If you find yourself on a login page, select "other user", then add your information to be able to view the document. It will open up a site where you can read the document, but you can't print it.
Alternatively, most departments are members of regional or state chiefs' organizations who collectively purchase copies or subscriptions and will share them with member departments if asked. You just need to ask.
Thanks again for all of the dialogue on this subject, but realize, these standards are there because people needed guidance. If the need for guidance wasn't there, NFPA wouldn't be able to sell the document, would they? If people would do the right thing (not take shortcuts) and litigate less (well, we don't have much control over the trial attorneys), we probably wouldn't need the standards, would we?
It seems to me that this, along with any system meant to help, started off with good intentions. As with anything else, it probably started as a work in progress, advanced to a fine working system and then someone wanted to look good. When that person wanted to look good, they took what was working perfectly fine, thought up some way to make it "better" and changed it. Who knows, this may have made it better. The problem is, then people all see that this change made someone look good, so they have to find ways to make changes to advance their image. Then everyone starts making changes, whether good or bad, changes are made. People look better and the system that was working fine gets eaten up. I am not arguing with what the NFPA does, I just see the same thing with any system, anywhere. Again, that's just how I see it.
I can see both sides to the NFPA coin as to whether they are friend or foe. I can see how they can help but also hinder both paid and volunteer alike.
My only issue with the whole NFPA thing is why does everyone seem to "fear" violating thier guidelines? The NFPA is an Association -- just like the IAFF or Boy Scouts for that matter -- they are not a law making / enforcement organization they just create recommendations. OSHA on the other hand is a law making / enforcement agency.
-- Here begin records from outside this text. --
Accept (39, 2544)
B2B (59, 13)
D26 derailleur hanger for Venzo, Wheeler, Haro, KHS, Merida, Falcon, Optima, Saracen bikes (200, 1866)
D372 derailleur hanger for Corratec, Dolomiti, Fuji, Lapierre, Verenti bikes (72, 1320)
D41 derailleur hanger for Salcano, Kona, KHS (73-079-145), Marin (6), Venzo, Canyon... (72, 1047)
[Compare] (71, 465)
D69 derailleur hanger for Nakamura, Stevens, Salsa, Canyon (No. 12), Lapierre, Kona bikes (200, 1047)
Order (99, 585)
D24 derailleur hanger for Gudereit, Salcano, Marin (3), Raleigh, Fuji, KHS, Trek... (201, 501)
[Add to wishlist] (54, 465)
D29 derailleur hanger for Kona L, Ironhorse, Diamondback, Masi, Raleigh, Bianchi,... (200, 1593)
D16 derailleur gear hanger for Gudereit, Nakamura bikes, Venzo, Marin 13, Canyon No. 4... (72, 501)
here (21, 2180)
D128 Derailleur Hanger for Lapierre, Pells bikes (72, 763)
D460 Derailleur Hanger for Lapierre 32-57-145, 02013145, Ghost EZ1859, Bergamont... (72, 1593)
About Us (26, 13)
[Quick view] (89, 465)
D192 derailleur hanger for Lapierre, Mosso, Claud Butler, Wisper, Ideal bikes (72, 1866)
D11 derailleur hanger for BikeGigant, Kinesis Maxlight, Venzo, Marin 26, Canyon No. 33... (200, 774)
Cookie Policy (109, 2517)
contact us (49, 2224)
What they say is law. As long as OSHA's regulations are followed, anything else is just extra safety precautions (not that that is a bad thing), but as far as the courts go OSHA is the line that is drawn. Just because you didn't enforce the recommendations of a private association like the NFPA does not make you in violation of anything legally. Of course thats unless the state you are in has decided to adopt OSHA and NFPA as the state law then the argument is a mute point. I'm sure there are many things I don't understand about this topic, but that's why I just like to be the guy with the black hat in the back seat just doing what I'm told with the equipment I've been provided by the department! LOL
Friend, their main objective is to keep firefighters and the public safe. Most of the standards that you see are actually related to previous firefighter injurys and deaths. These incidents are studied by NIOSH and they make recommendations to NFPA on how to reduce the likelihood of it happening again. NFPA (Mostly firefighters) review the feasibility of the recommendations then either adopt them or file them as some sort of case study.
Although we might think that they are beating us down it is all done to help protect us from doing what someone else has already done and paid the price for.